Start PROVIDED DATA

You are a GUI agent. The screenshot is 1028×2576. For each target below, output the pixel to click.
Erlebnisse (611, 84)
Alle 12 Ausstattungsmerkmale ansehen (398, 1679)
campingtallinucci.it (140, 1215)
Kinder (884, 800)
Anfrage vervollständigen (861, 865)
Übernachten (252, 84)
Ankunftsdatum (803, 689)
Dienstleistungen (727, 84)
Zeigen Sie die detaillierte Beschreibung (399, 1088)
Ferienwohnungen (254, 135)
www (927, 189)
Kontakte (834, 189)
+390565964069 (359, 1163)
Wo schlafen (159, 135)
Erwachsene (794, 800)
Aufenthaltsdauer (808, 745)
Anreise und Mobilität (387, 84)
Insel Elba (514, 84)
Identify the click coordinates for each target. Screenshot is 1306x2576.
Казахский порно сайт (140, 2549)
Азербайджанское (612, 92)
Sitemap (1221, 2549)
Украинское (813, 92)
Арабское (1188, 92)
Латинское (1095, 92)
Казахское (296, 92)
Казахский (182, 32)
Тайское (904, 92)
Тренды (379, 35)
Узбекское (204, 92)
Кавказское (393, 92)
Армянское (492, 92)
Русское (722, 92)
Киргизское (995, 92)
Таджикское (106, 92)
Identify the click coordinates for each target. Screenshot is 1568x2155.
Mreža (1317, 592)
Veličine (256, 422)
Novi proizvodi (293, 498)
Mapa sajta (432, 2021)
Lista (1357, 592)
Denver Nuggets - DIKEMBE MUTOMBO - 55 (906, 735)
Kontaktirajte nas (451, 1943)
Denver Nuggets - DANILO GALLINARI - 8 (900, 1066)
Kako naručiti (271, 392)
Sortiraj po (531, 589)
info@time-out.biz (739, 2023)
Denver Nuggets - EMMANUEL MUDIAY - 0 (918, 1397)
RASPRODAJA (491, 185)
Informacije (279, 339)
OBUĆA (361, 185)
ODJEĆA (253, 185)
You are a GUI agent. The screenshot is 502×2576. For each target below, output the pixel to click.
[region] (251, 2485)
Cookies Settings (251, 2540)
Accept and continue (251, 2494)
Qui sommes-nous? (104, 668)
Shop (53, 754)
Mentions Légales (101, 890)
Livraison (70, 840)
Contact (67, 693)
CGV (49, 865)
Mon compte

End PROVIDED DATA

Copy all the items above again, substituting "Kontakt" for "Kontakte" and leaving everything else as it is.

You are a GUI agent. The screenshot is 1028×2576. For each target below, output the pixel to click.
Erlebnisse (611, 84)
Alle 12 Ausstattungsmerkmale ansehen (398, 1679)
campingtallinucci.it (140, 1215)
Kinder (884, 800)
Anfrage vervollständigen (861, 865)
Übernachten (252, 84)
Ankunftsdatum (803, 689)
Dienstleistungen (727, 84)
Zeigen Sie die detaillierte Beschreibung (399, 1088)
Ferienwohnungen (254, 135)
www (927, 189)
Kontakt (834, 189)
+390565964069 (359, 1163)
Wo schlafen (159, 135)
Erwachsene (794, 800)
Aufenthaltsdauer (808, 745)
Anreise und Mobilität (387, 84)
Insel Elba (514, 84)
Identify the click coordinates for each target. Screenshot is 1306x2576.
Казахский порно сайт (140, 2549)
Азербайджанское (612, 92)
Sitemap (1221, 2549)
Украинское (813, 92)
Арабское (1188, 92)
Латинское (1095, 92)
Казахское (296, 92)
Казахский (182, 32)
Тайское (904, 92)
Тренды (379, 35)
Узбекское (204, 92)
Кавказское (393, 92)
Армянское (492, 92)
Русское (722, 92)
Киргизское (995, 92)
Таджикское (106, 92)
Identify the click coordinates for each target. Screenshot is 1568x2155.
Mreža (1317, 592)
Veličine (256, 422)
Novi proizvodi (293, 498)
Mapa sajta (432, 2021)
Lista (1357, 592)
Denver Nuggets - DIKEMBE MUTOMBO - 55 (906, 735)
Kontaktirajte nas (451, 1943)
Denver Nuggets - DANILO GALLINARI - 8 (900, 1066)
Kako naručiti (271, 392)
Sortiraj po (531, 589)
info@time-out.biz (739, 2023)
Denver Nuggets - EMMANUEL MUDIAY - 0 (918, 1397)
RASPRODAJA (491, 185)
Informacije (279, 339)
OBUĆA (361, 185)
ODJEĆA (253, 185)
You are a GUI agent. The screenshot is 502×2576. For each target below, output the pixel to click.
[region] (251, 2485)
Cookies Settings (251, 2540)
Accept and continue (251, 2494)
Qui sommes-nous? (104, 668)
Shop (53, 754)
Mentions Légales (101, 890)
Livraison (70, 840)
Contact (67, 693)
CGV (49, 865)
Mon compte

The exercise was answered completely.